To form a tax group, it is compulsory that neither the parent company nor any of the subsidiaries can be an exempt person or a free zone person that benefits from the zero per cent corporate rate, and all group members must use the same financial year.

Based on the above-proposed requirements, the following businesses cannot be part of the tax group:

• Non-resident companies

• Companies which are in the free zones and enjoying zero per cent corporate tax

• Entities in which the parent company or other group companies are not holding at least ninety-five per cent shares and voting rights.

• The companies which have different financial years.

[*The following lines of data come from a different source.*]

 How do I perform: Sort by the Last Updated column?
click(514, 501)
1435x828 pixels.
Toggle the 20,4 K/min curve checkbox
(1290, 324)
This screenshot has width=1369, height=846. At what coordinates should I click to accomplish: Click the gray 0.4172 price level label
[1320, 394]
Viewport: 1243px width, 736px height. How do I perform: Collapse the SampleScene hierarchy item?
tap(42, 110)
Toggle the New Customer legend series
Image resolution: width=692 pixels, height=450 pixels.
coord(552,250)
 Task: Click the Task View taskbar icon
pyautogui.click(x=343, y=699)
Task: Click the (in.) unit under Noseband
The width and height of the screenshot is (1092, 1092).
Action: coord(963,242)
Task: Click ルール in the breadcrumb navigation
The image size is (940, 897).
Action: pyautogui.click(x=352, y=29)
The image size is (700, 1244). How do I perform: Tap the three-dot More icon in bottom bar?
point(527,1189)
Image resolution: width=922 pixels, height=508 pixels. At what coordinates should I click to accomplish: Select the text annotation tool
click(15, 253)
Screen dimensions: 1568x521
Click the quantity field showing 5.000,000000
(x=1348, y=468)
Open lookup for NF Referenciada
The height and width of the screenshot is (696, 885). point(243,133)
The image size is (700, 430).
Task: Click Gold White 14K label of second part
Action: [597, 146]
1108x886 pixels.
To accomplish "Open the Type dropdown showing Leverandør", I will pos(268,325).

The group will be formed with the mutual consent of all entities, and the entities that want to be part of the tax group will submit a notice signed by all relevant entities to the Federal Tax Authority (FTA). The FTA will review the application and, upon satisfaction of the criteria, will process the application by issuing one tax number to the tax group.

The tax group will be considered a single entity for corporate tax purposes, and the parent entity will be liable to prepare consolidated financial statements. While consolidating the financials, the transactions between the group entities will be eliminated, and the losses of one entity will be adjusted against the profits of other group entities/entities.

The group entities that do not meet ninety-five per cent ownership criteria or the entities that meet the criteria but do not want to be part of the tax group, such entities can still transfer their losses from one group company to another group company, provided certain conditions are met. As discussed in our previous article, the tax losses of one group company can be adjusted against the seventy-five per cent of taxable income of other group companies that would be receiving the losses. Moreover, the group companies that are exempt or subject to a zero per cent corporate tax regime, would not be allowed to transfer their losses against the profits of other group companies.

The parent entity would be responsible for the administration and the payment of corporate tax on behalf of the tax group, and where the parent defaults, then each member of the tax group will be jointly and severally responsible for the payment of corporate tax. This joint and several liabilities can be limited to the specific members of the group with the approval of the FTA.

The large groups should check the ownership of the group entities and the status of their tax residency. If the entities are eligible to be elected to the tax group, then business owners should align their tax years so that the entities can be added to the tax group to minimise the tax impact and reduce the administration cost. Where the businesses are finding any difficulties in assessing the eligibility of the entities to be added in the tax groups, they should take professional advice for better planning.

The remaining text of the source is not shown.